Neulich sah ich fern, als sich auf dem Teppich vorm Sofa eine Maus entspannt das Schnäuzlein putzte. Als ich mich mit schreckgeweiteten Augen aufrichtete, huschte sie auf mich zu und verschwand unterm Sofa. Auch dort stehen natürlich Köder und Fallen, aber statt eines zuschnappenden Metallbügels hörte ich – nichts. Wieder mal.

Nicht nur die dort lauernden, auch alle anderen strategisch raffiniert in unserer Wohnung verteilten Nutelladöschen bleiben konsequent unberührt. Sind unsere Mäuse etwa keine Süßschnäbel? Oder nur superintelligent, wie es sich geziemt, wenn man bei uns daheim ist? Der Kollege von Herrn B., der nach drei Wochen zwecks Kontrolle vorbeischaut, ist jedenfalls irritiert. „Im Stock über Ihnen geht eine nach der andern in die Falle“, behauptet er. Seine Stirn wirkt gerunzelt. Wohnt in diesen Runzeln bereits leichte Besorgnis? „Wahrscheinlich“, sinniert er, „fressen Ihre woanders.“ Unsere Altbauwohnung also nur ein Rückzugsraum, ein Erholung bietendes Refugium nach den anderswo ausgefochtenen Kämpfen um Nahrung und Ressourcen? 

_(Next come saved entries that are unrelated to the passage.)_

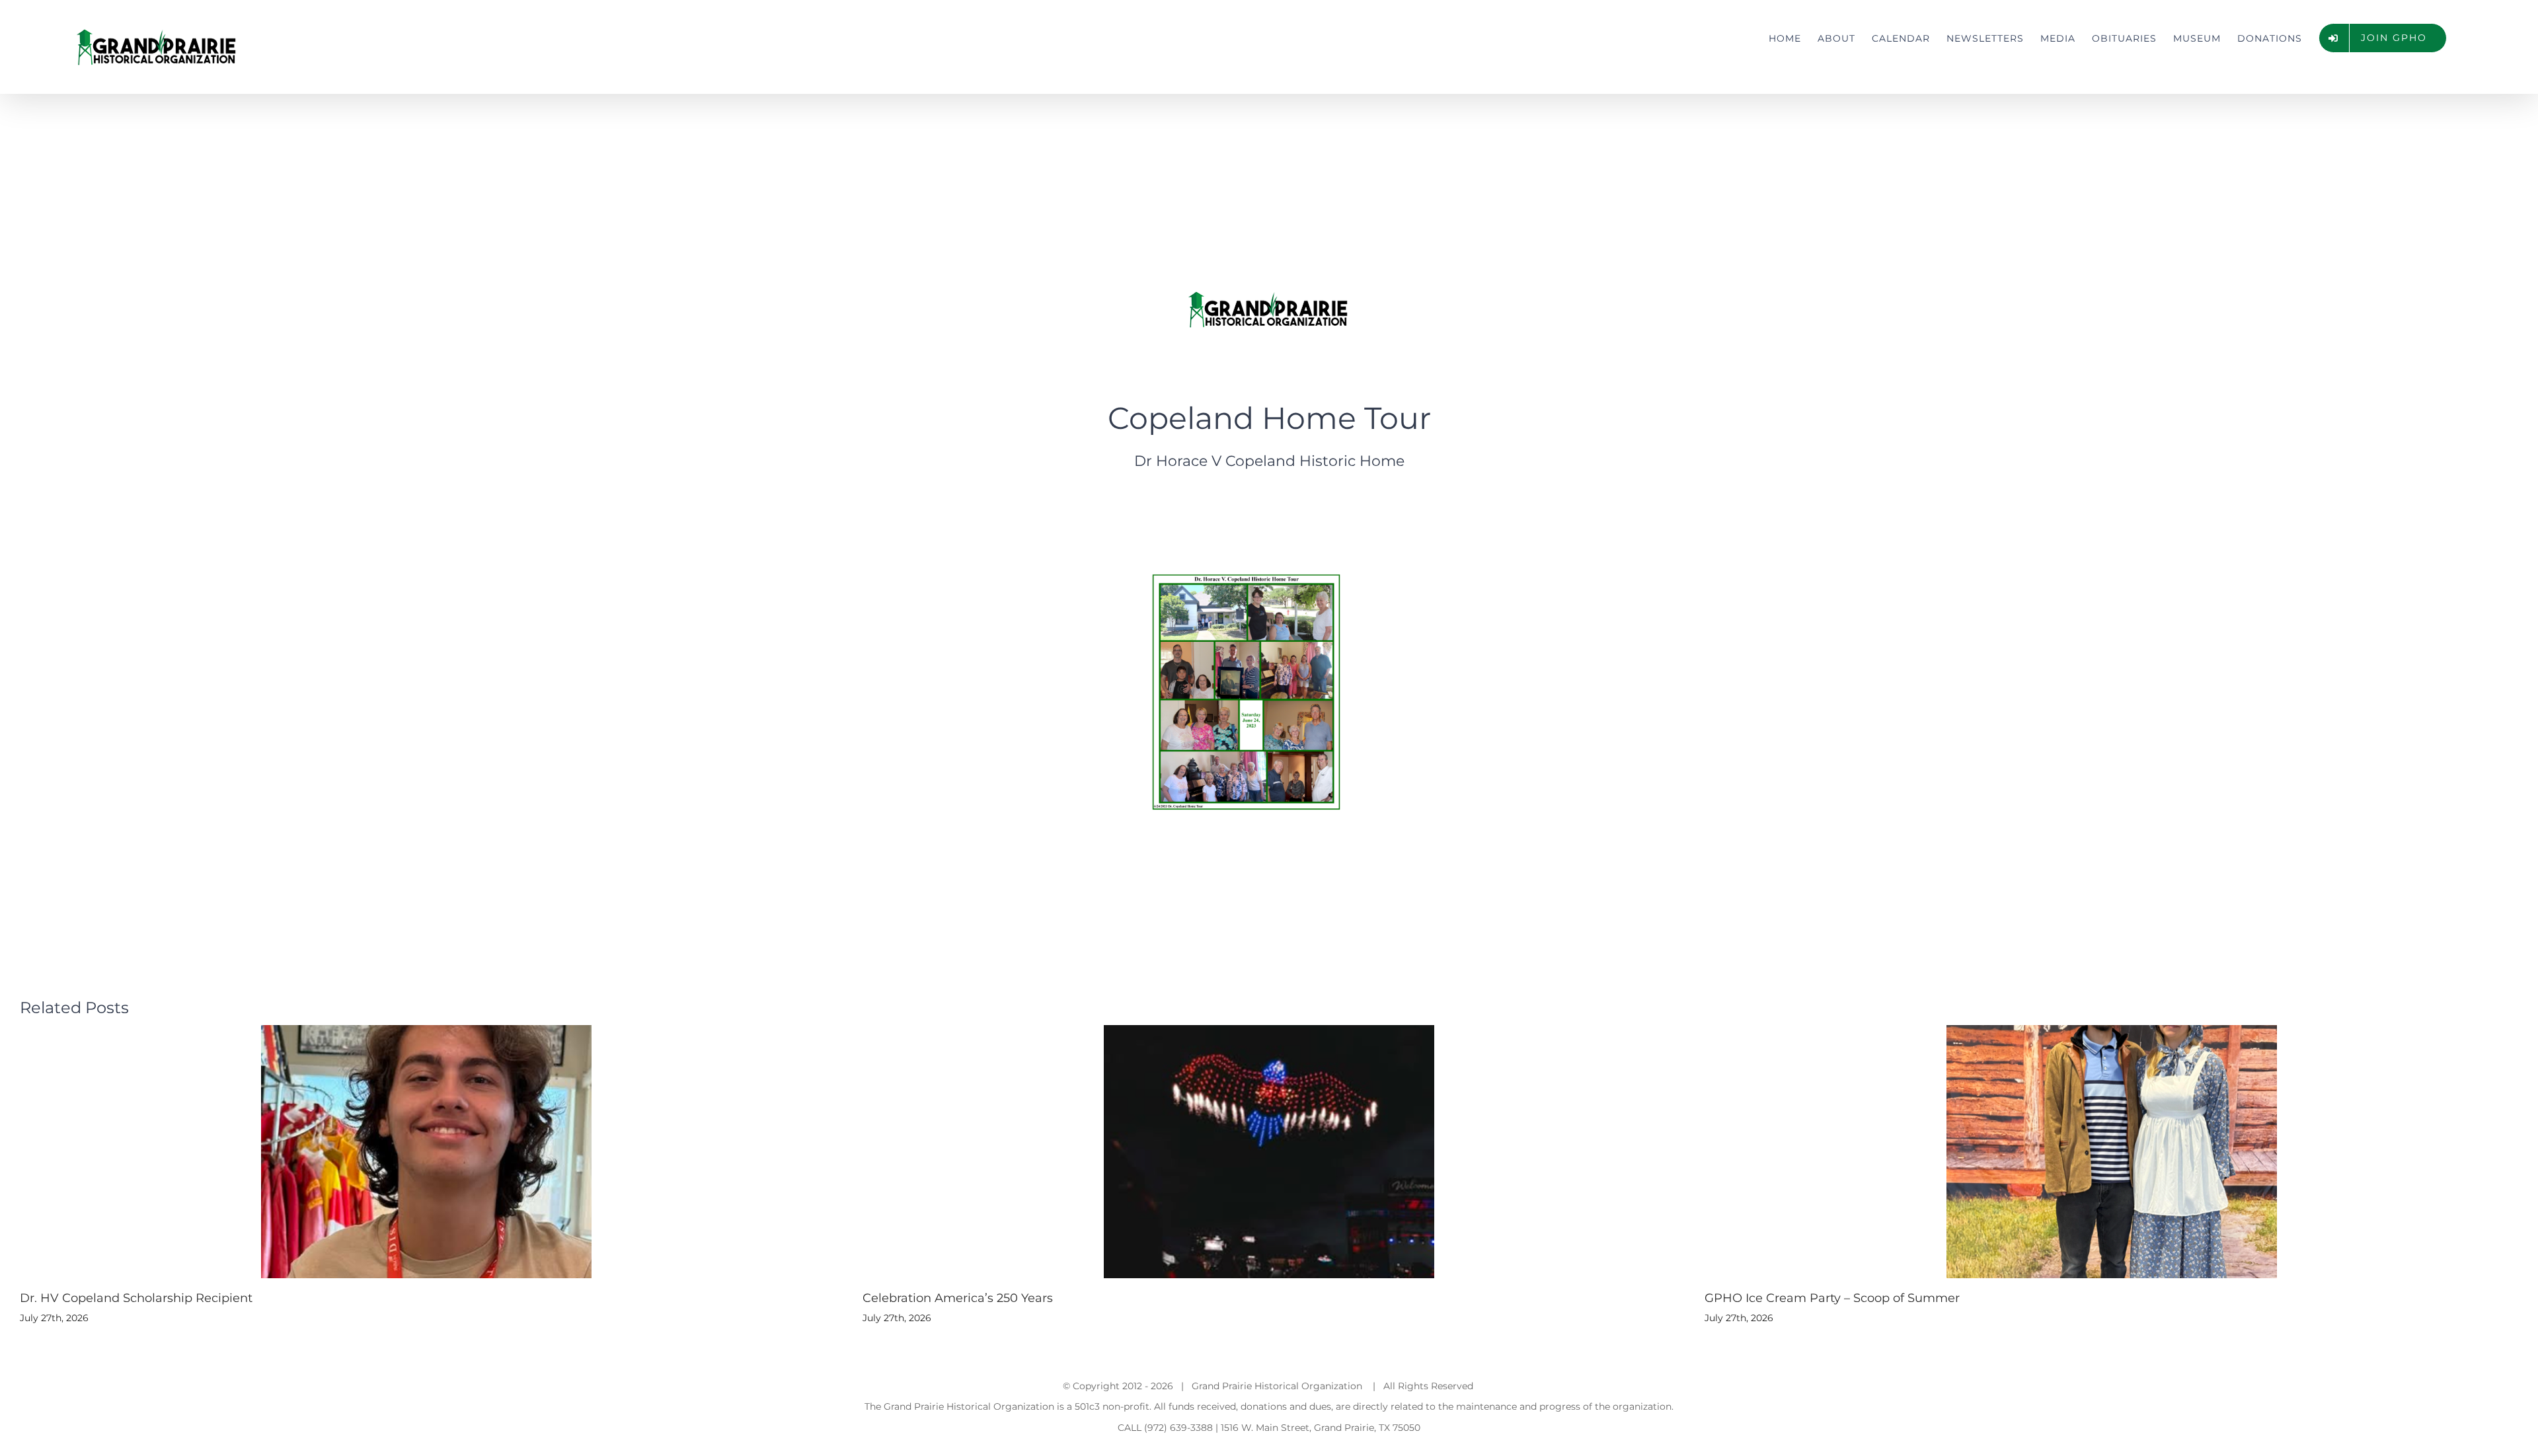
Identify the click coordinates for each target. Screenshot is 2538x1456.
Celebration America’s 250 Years (958, 1298)
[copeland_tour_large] (1246, 563)
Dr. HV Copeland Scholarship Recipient (136, 1298)
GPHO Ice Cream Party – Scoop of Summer (1832, 1298)
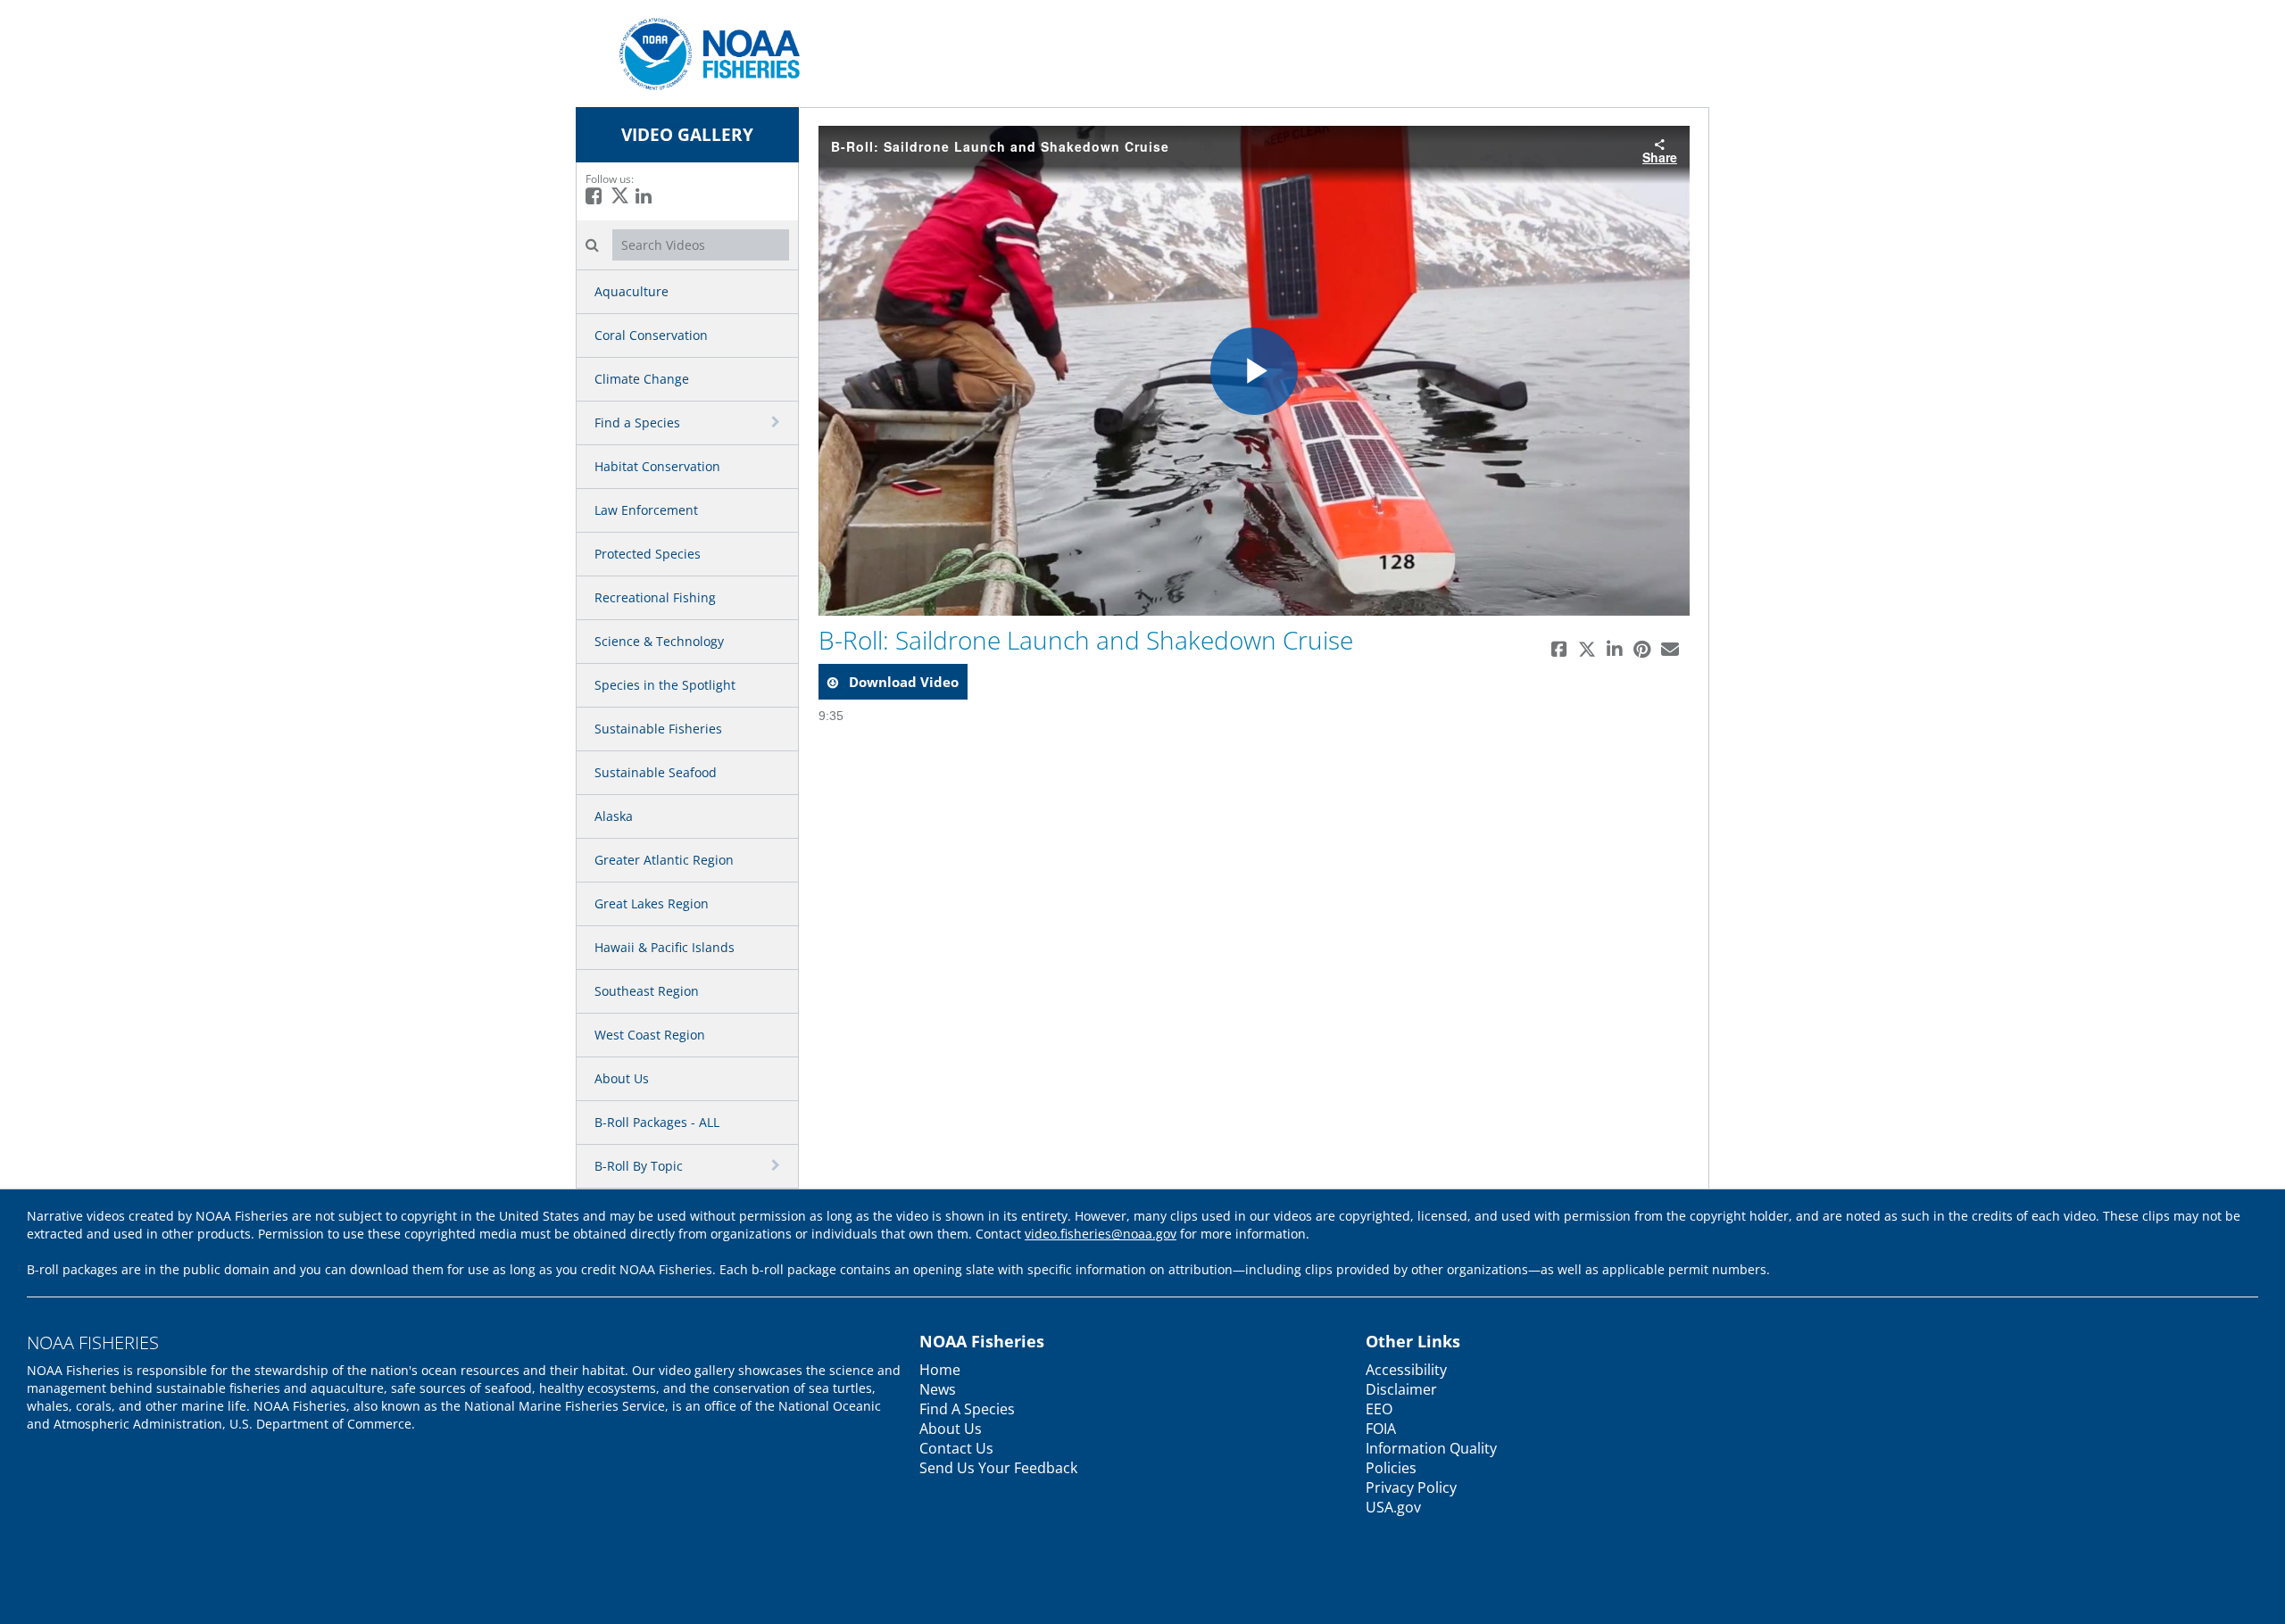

Ich habe da so meine Zweifel, aber auch keine andere Erklärung. Wenn ich eine Maus wäre, leckte ich jedenfalls auch im gesättigten Zustand – gemäß dem Naturgesetz, dass ein Dessert immer noch reinrutscht – an jedem lockend herumstehenden süßen Leckerli, selbst an grünlichen. Wenn ich eine Maus wäre, hätte mich die Evolution also längst aussortiert.

Dass Herr B. und seine Kollegen als Schädlingsbekämpfer firmieren, behagt mir übrigens nicht richtig. Kammerjäger: Das war noch eine Berufsbezeichnung! Das roch nach Gefahr und Abenteuer, nach archaischen Gefühlen, nach Paläoentertainment. Doch zeit seines Berufslebens terminologisch einen Schädling mit sich herumschleppen zu müssen, ist unschön. Zumal es mir unfair vorkommt, jede Maus a priori als Schädling abzuqualifizieren. Schließlich macht sie auch nur ihren Job: fressen, poppen, schlafen und wieder von vorn. Wobei: Unsere frisst ja nicht. Sie huscht nur manchmal übern Teppich und verschwindet elegant in Spalten, die ihr eigentlich viel zu eng sein müssten. 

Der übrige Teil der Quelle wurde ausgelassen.